After initially launching a brand campaign for the Hubble puck, management are now moving to demonstrate the clear benefits of Hubbl, over other competitors in the market, with Hubbl customers able to manage both free to air and a multitude of streaming services with a one-off payment of $79 for the new puck with customers getting daily updates of streaming services and programs, ongoing without any additional payment, unlike a monthly subscription for a box.

Hubbl will be available for Vodafone customers with consumer executive Kieren Cooney claiming the deal with Hubbl was about creating more value.

“By connecting our customers to a premium entertainment experience with Vodafone’s great value broadband, we are setting a new standard for what Australians can expect from their home entertainment set up,” Mr Cooney said.

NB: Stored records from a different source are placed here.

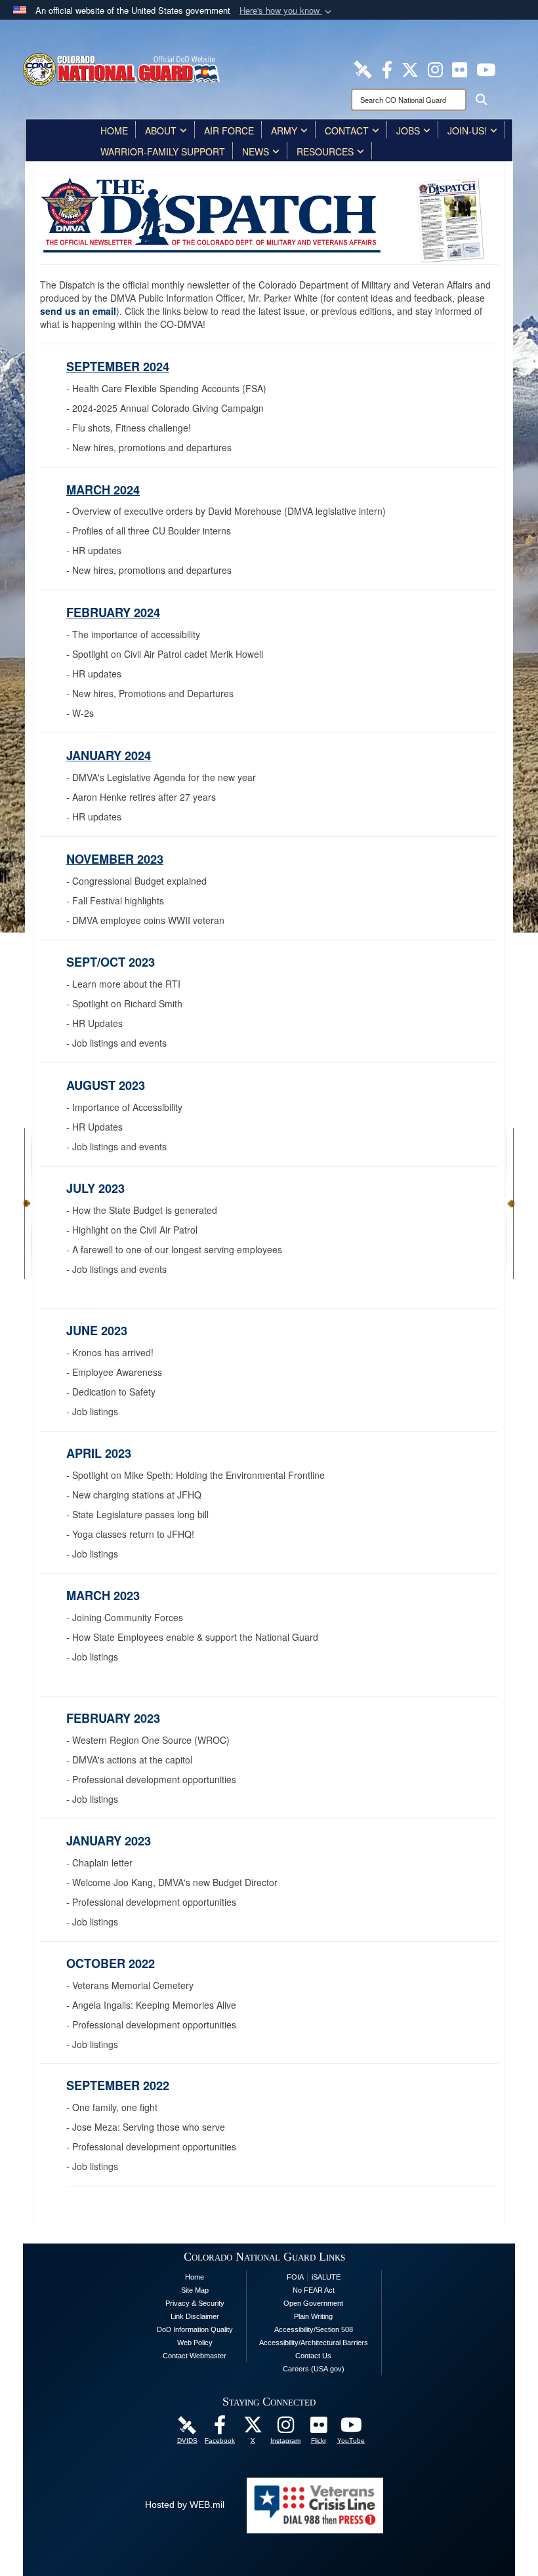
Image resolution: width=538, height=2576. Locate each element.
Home (114, 130)
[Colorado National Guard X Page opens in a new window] (410, 68)
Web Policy (195, 2342)
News (255, 151)
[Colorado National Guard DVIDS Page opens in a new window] (363, 68)
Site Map (195, 2290)
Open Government (313, 2303)
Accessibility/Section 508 (313, 2329)
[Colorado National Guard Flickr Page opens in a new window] (459, 68)
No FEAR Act (314, 2290)
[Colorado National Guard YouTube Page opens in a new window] (485, 68)
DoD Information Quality (195, 2329)
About (160, 130)
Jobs (408, 130)
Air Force (229, 130)
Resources (325, 151)
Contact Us (313, 2356)
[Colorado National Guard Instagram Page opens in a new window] (435, 68)
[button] (286, 11)
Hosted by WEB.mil (184, 2504)
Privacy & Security (194, 2303)
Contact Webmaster (194, 2356)
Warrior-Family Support (162, 151)
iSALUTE (326, 2277)
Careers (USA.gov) (313, 2369)
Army (284, 130)
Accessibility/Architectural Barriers (313, 2342)
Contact (347, 130)
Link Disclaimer (195, 2316)
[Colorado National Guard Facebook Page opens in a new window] (387, 68)
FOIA (295, 2277)
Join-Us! (467, 130)
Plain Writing (313, 2316)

There was speculation at one stage that Optus could drop Fetch for the new Hubbl offering after arch rival Telstra acquired a controlling stake in the business.

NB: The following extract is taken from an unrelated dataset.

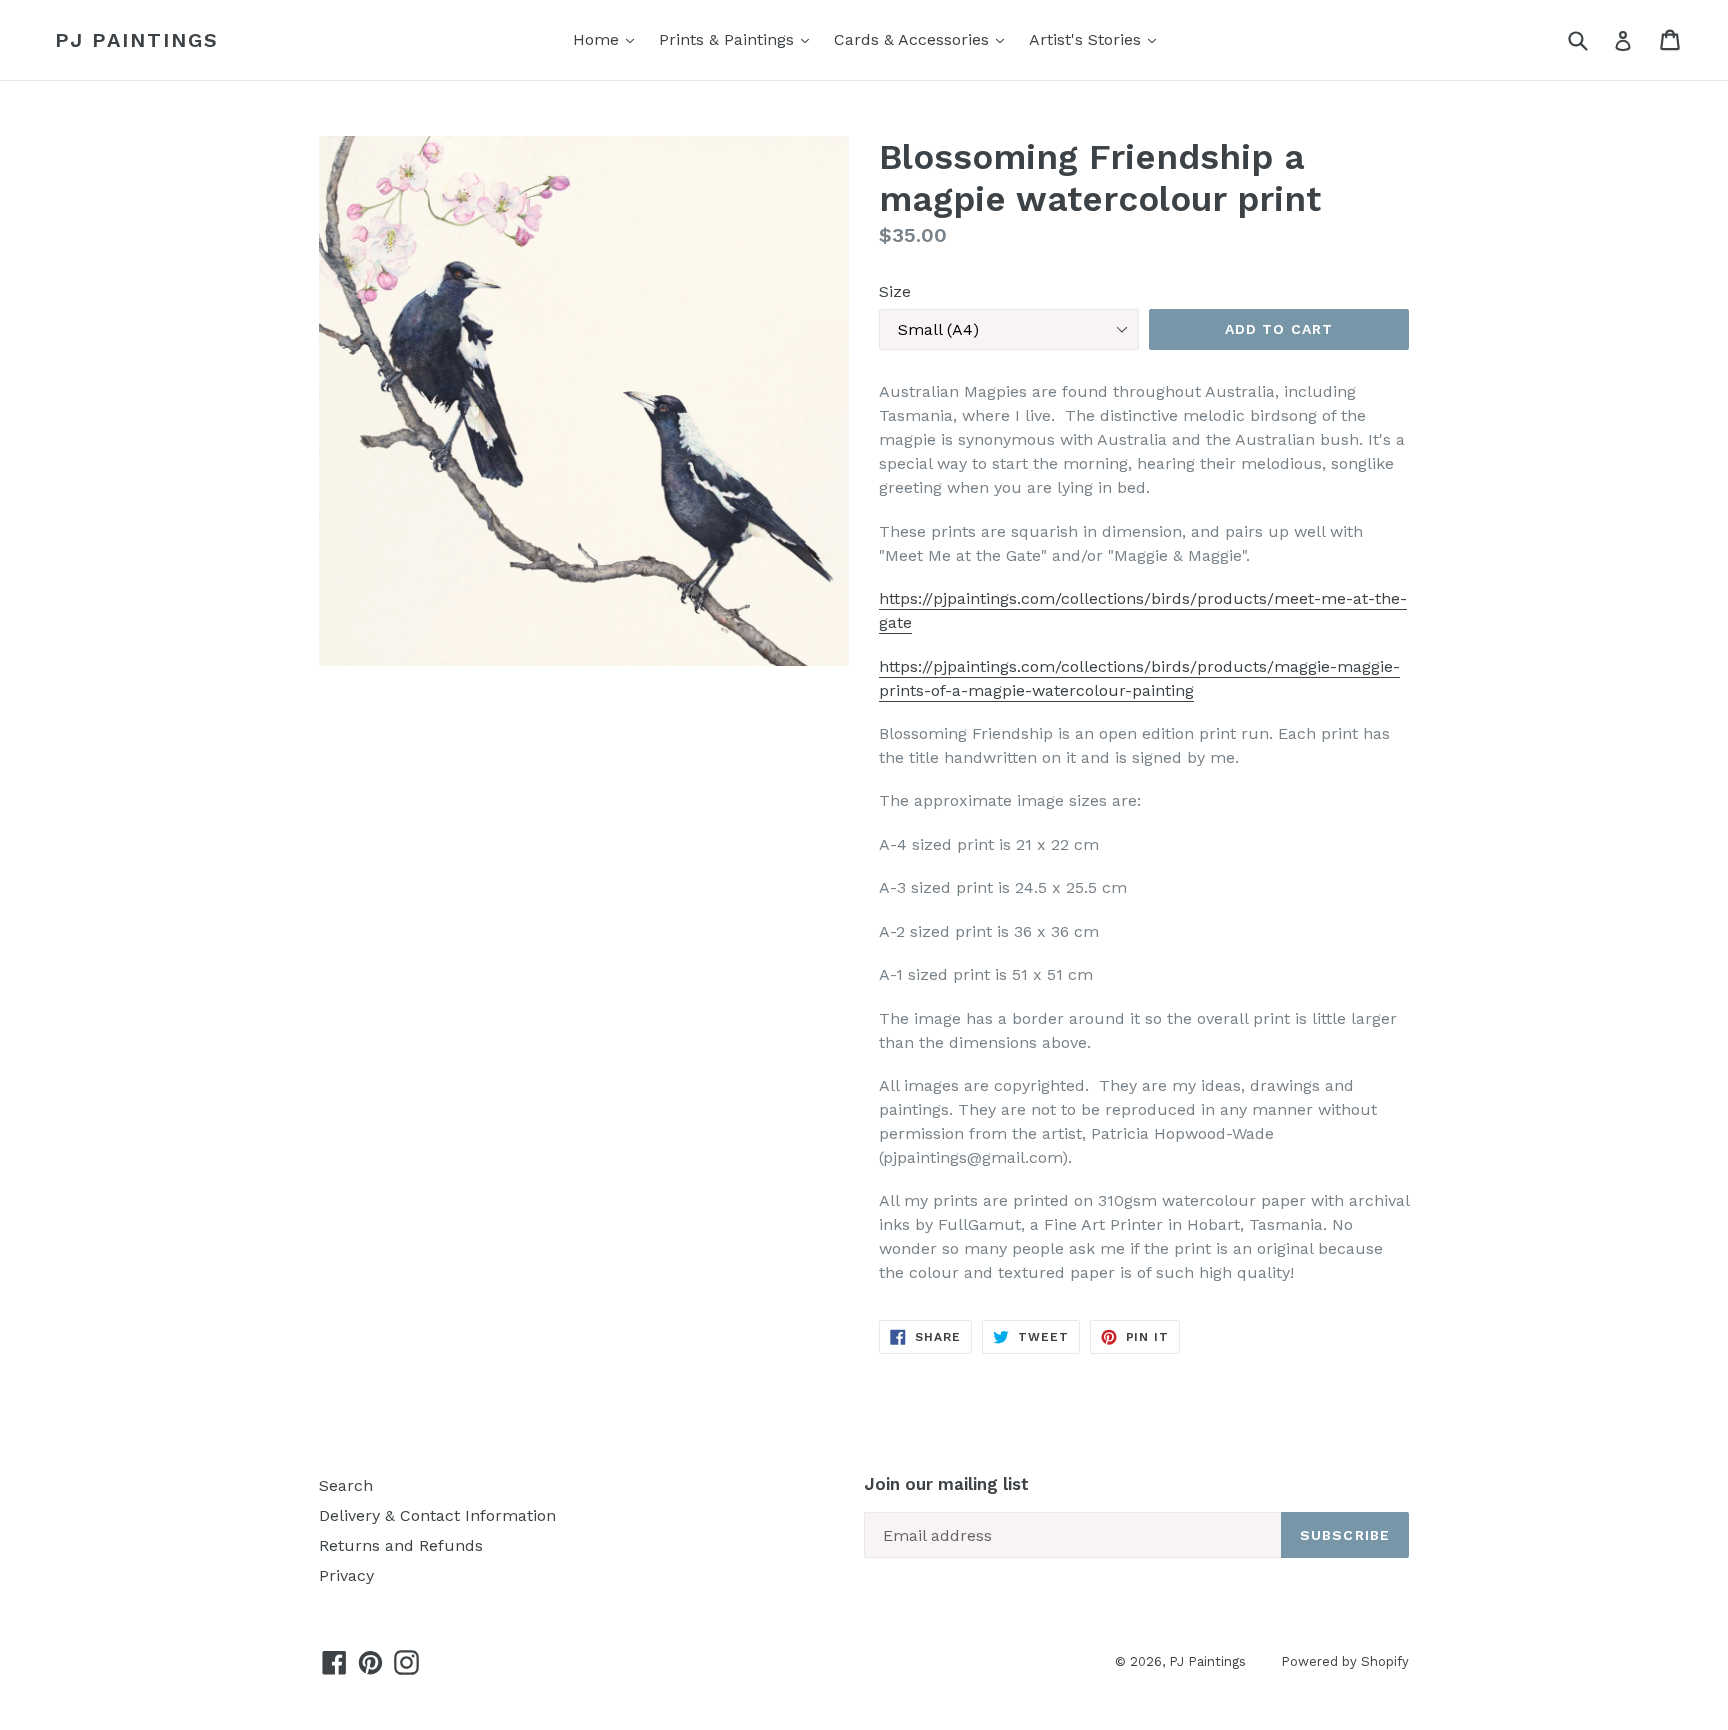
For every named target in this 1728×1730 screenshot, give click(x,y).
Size (895, 291)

Optus previously had a partnership with Fetch but that ended after Telstra secured a stake in the company.

Credit: Fetch TV

Telstra who at one stage was making more money selling Foxtel has a shocking track record in the streaming market.
After failing with their initial broadband connected Telstra TV box, they cut a deal with US giant Roku to deliver a new puck which they said at the time was going to “Change the TV Streaming landscape”.

The Roku puck offering failed, despite Telstra customers getting the box for free, most failed to activate the free puck, instead they invested in a Foxtel subscription because of the superior sports streaming offering that Foxtel delivered.

TPG’s move into the content space comes after Telstra decommissions its “Telstra TV” and the rebranded Roku streaming box for the Fetch offering.

Despite owning 35 per cent of Foxtel – with News Corp, owner of The Australian, holding the remaining 65 per cent – Telstra has invested about $50m in Fetch with analysts still trying to work out how Telstra will get a return on the Fetch deal especially as Foxtel and Hubbl also bundles the popular Kayo and Binge apps and have a superior sports offering.

At the time of the Fetch acquisition, Telstra’s executive in charge of technology, Kim Krogh Andersen, said while the current Telstra TV product remained popular, the underlying technology platform needed to “evolve to support a deeper level of engagement”.

“It also needs to support future entertainment options and be delivered via the hardware options customers want, including Smart TVs,” Mr Krogh Andersen said at the time.

“After a strategic review of our options, we have selected Fetch TV for its ability to deliver this functionality at scale for our customers, given Fetch’s software development capability, innovative road map and strong track record delivering capability for other Australian telco partners.”

The problem for both Telstra and Fetch, is that Hubbl has been hailed as the next generation of streaming, giving consumers a single user interface to view different streaming apps, eliminating the need to jump in and out of apps to hunt for new content.

Hubbl executive director Dani Simpson said it aimed to create a “unique product that simplifies the TV and streaming experience”.

At Telstra questions are also being asked as to why Fetch Marketing Director Sue Brenchley who was recently exposed by the Daily Telegraph as having started a relationship with former CEO Scott Lorson who was separated at the time, is not quitting the Company with Telstra management not supporting inter Company relationships at “any level” according to sources.

Recently Brenchley rolled out a new marketing campaign for Fetch, with insiders tipping key partner Optus “To be seriously considering an investment in Hubble”.

They are also tipped to be looking at dropping Optus Sport due to rising costs.